Beer Made from Recycled Water Collected in San Francisco Showers

By Jacopo Prisco | CNN

You wouldn’t know if you tasted it, but Epic OneWater Brew is a beer with a peculiar ingredient: it’s made with water recycled from the showers, sinks and washing machines of a residential building.

Epic OneWater Brew is a beer made with water recycled from the showers, sinks and washing machines of a residential building.(Epic Cleantec)
Epic OneWater Brew is a beer made with water recycled from the showers, sinks and washing machines of a residential building.(Epic Cleantec) 

The beer is safe to drink, thanks to a series of treatments that include microfiltration and ultraviolet light, and it is meant to bring attention to the issue of water scarcity and reuse.

“Buildings globally use 14% of all potable water,” says Aaron Tartakovsky, CEO and co-founder of Epic Cleantec, the San Francisco-based water treatment company that made the beer in collaboration with a local brewery. “Almost no buildings reuse that water — that’s what we’re trying to change.”

The beer is a Kölsch-style ale — a crisp, light-bodied drink originating from Germany — and was made with recycled graywater from Fifteen Fifty, a 40-story luxury apartment building in San Francisco. But it’s not for sale, as regulations prohibit the use of recycled wastewater in commercial beverages. At least for now.

A ‘solar’ moment

Epic Cleantec equips buildings with its water recycling system, eliminating the need to discharge wastewater into a sewer to transport it to a remote treatment facility. The system recycles up to 95% of wastewater, according to the company — either what is known as blackwater, which comes from toilets, or graywater, which comes from sinks, washing machines, bathtubs and showers.

It does so by first using biological treatment to remove organic matter, then microfiltration via membranes just 0.04 microns thick (about 0.05% of the thickness of a human hair), and finally disinfection by ultraviolet light and chlorine, which makes the water safe for reuse in non-potable applications like toilet and urinal flushing, irrigation and laundry. The system installed in Fifteen Fifty is designed to recycle 7,500 gallons of water per day, or up to 2.75 million gallons per year.

“What we’ve done is just take a lot of existing principles in the wastewater world and design it for single buildings instead,” Tartakovsky said. “We do for water what solar did for energy, which is moving away from a sole reliance on large, centralized infrastructure.”

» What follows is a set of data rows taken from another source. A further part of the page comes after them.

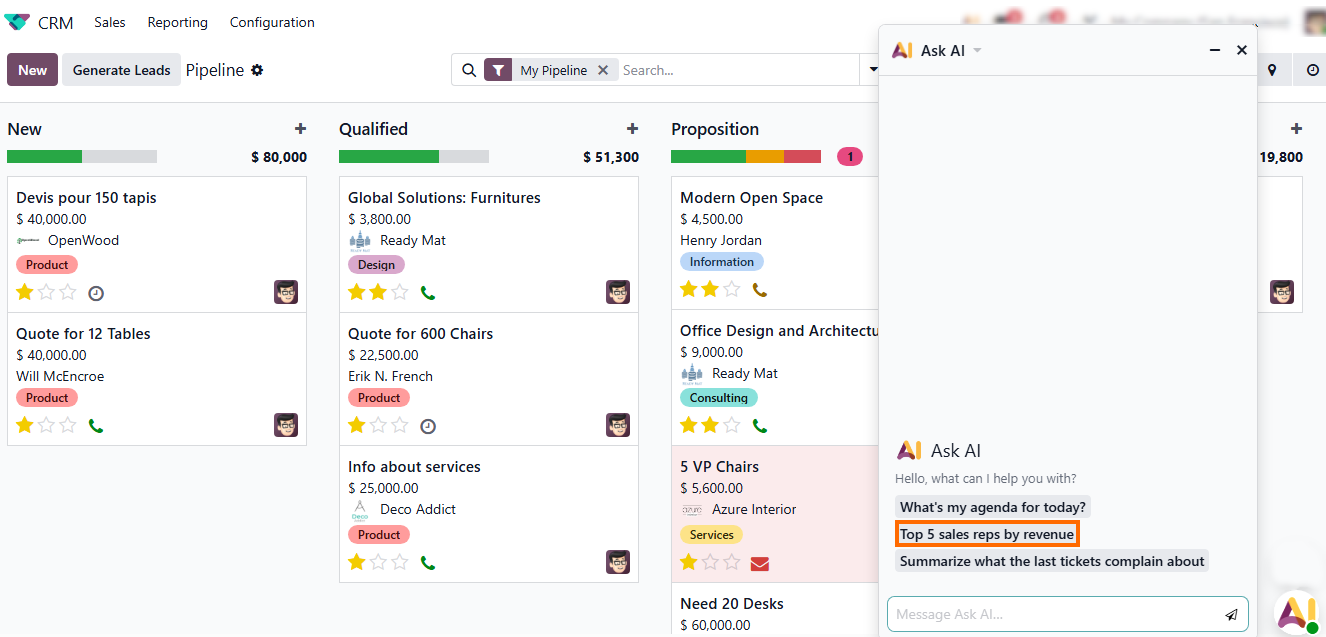Click the Generate Leads button
1326x637 pixels.
(121, 70)
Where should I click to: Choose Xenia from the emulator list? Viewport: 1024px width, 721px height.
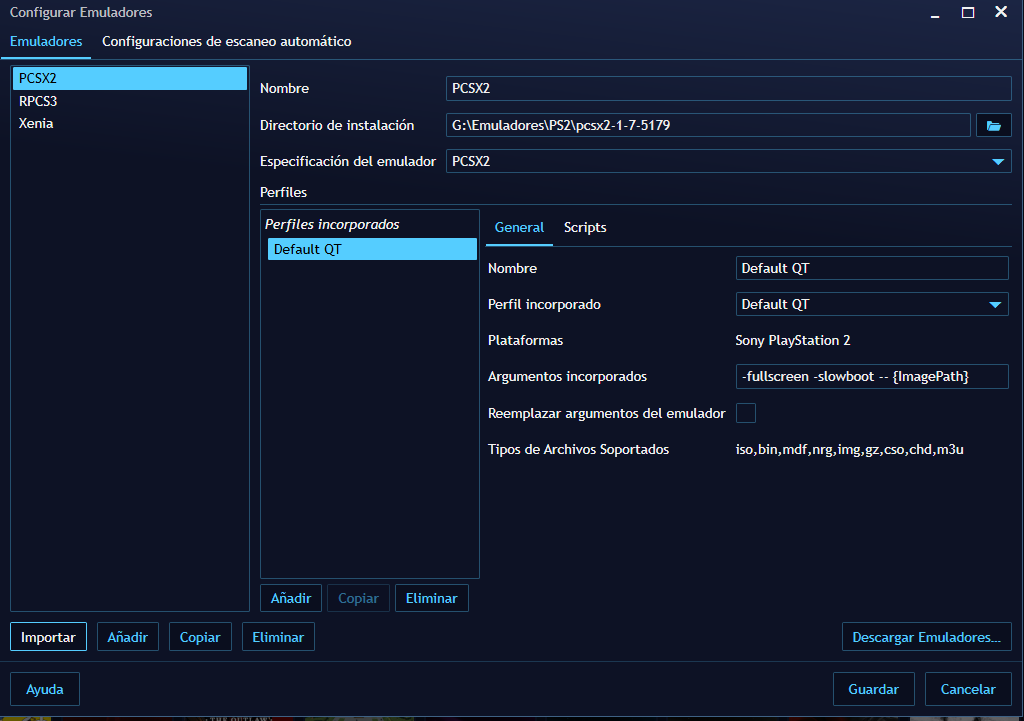36,123
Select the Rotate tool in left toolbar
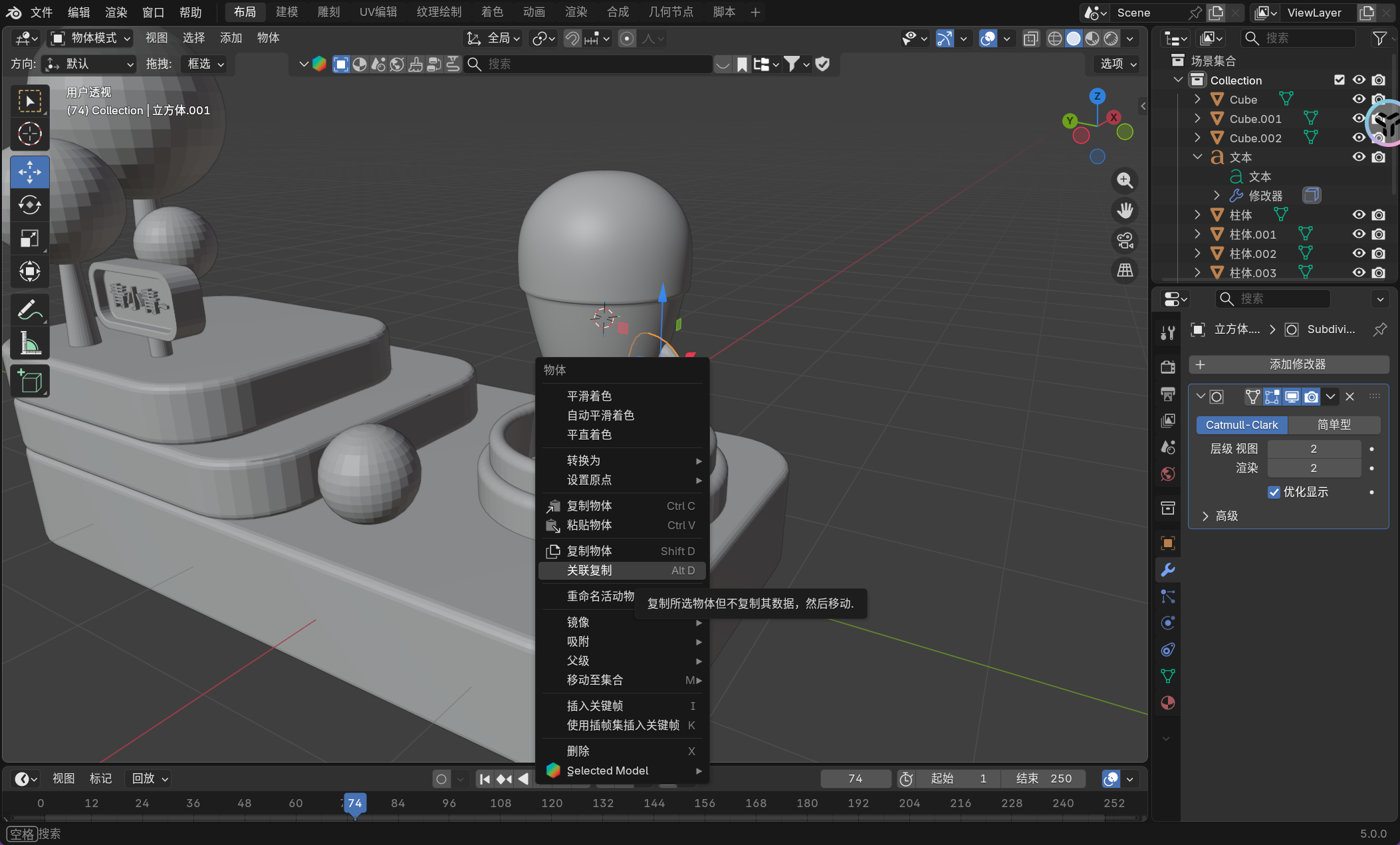 coord(30,205)
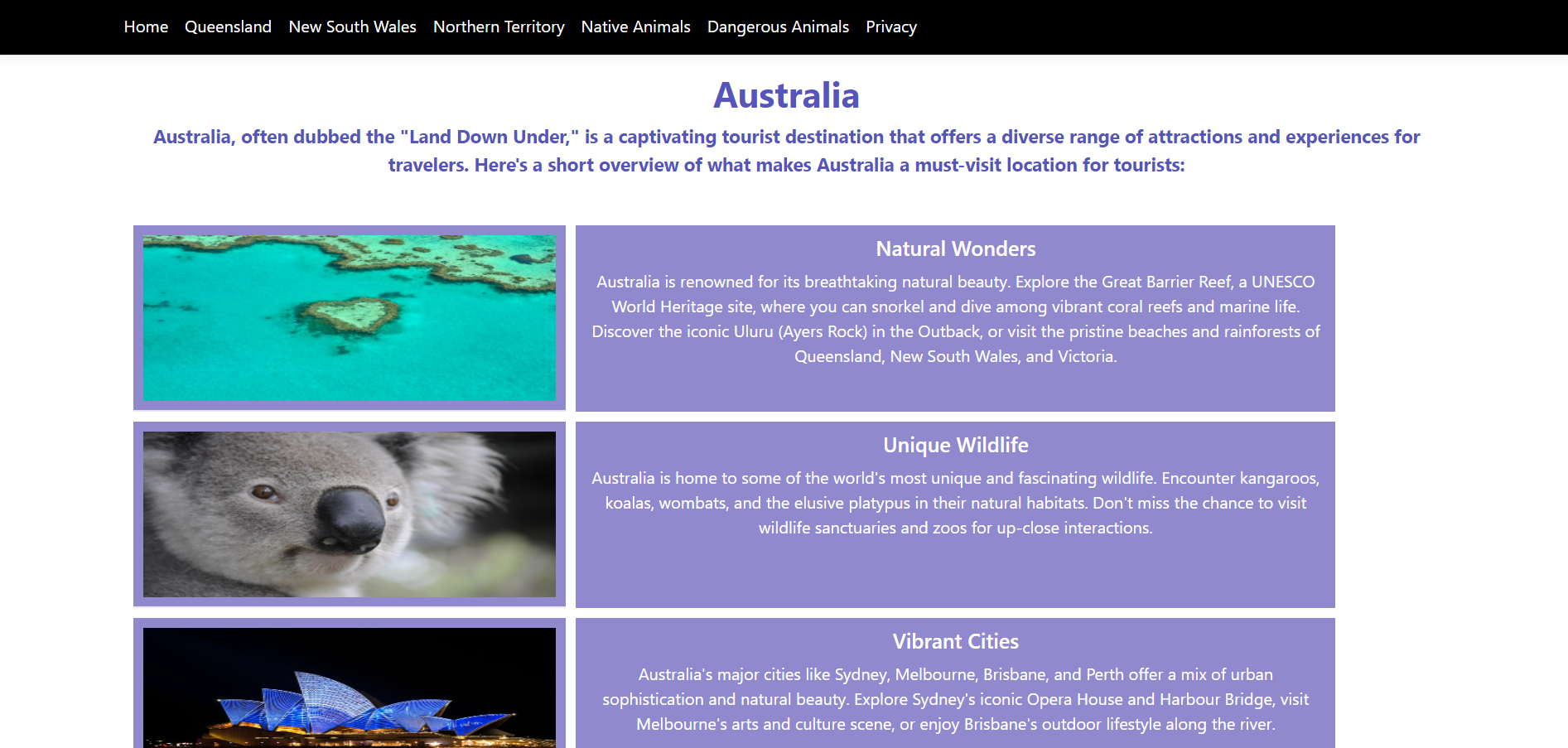Click the Great Barrier Reef description text
The image size is (1568, 748).
coord(955,319)
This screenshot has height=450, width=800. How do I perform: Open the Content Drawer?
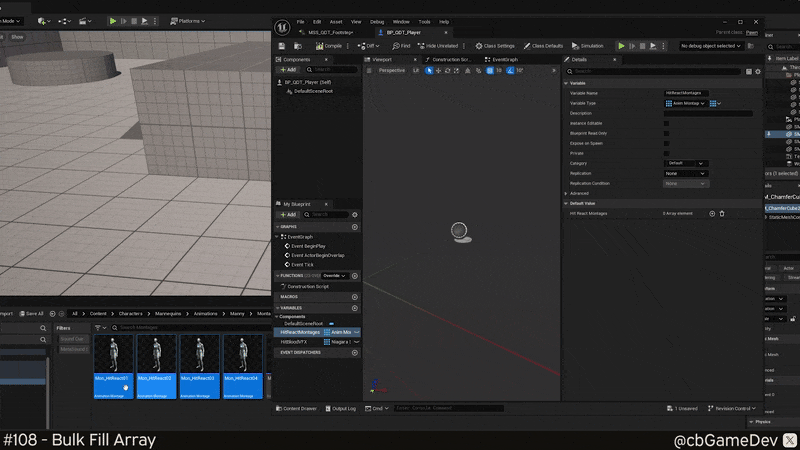click(296, 408)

Epic Cleantec says the system has other benefits: recovered heat from the wastewater can be used to pre-heat domestic hot water, cutting heating costs, and the organic matter in the wastewater can be used to produce natural soil products, usable in landscaping, gardens or parks.

An installation takes the space of a few parking spots, on average, but it’s expensive — from a few hundred thousand dollars into the millions, depending on the size of the building. However, Tartakovsky says that it pays for itself in just a few years, by lowering utility bills.

In San Francisco, since 2015, all new buildings of more than 100,000 square feet are required to have an on-site water recycling system; out of the few dozen currently installed, Epic Cleantec is responsible for five.

“It’s very common sense. Why are we still using pristine drinking water from our national parks to flush the toilets of our tech employees in downtown San Francisco?” Tartakovsky asks. “Scientifically, this water often meets or even exceeds drinking water standards.”

Cutting water usage

Epic Cleantec started its beer project in late 2022, for attendees of a conference on sustainable building technologies. “We ended up producing just over 7,000 cans, not as a commercial product, but as an educational effort,” Tartakovsky says, using 2,000 gallons of recycled water. “It was meant to tell the water reuse story in a new way. But frankly, we did not anticipate the tremendous response that we saw.”

While Epic Cleantec’s system isn’t intended to produce water for drinking, regulations currently allow potable reuse of wastewater in many US states, including California and Texas. More states, including Arizona, Colorado, Florida, New Mexico and Washington, are in the process of updating their water reuse regulations.

“Recycled water is already being used as a source of drinking water in places like Southern California, Singapore and Australia,” says David Sedlak, director of the Berkeley Water Center at the University of California, Berkeley. “All of those operations rely upon recycling plants that are associated with sewage treatment plants. Building-scale water recycling systems offer an opportunity for cities to reduce their reliance on water from rivers, lakes and reservoirs — sources that are vulnerable to climate change. It also offers opportunities to save energy and reduce the amount of pollutants that cities release to the environment.”

Sedlak, who is not involved in Epic Cleantec, says the water recycling system developed by the company has proven its technology to be a viable means of recycling water within buildings. “It is clean enough to use to produce a tasty beer and it is certainly clean enough to use for toilet flushing and landscape irrigation,” he adds.

In 2017, two California-based brewers produced limited-edition beers made from recycled water, to serve at local events. Daniel McCurry, an assistant professor of Civil and Environmental Engineering at the University of Southern California, tried one. “I drank it with no reservations, but it was brewed with water from a municipal potable reuse project in San Diego,” he says.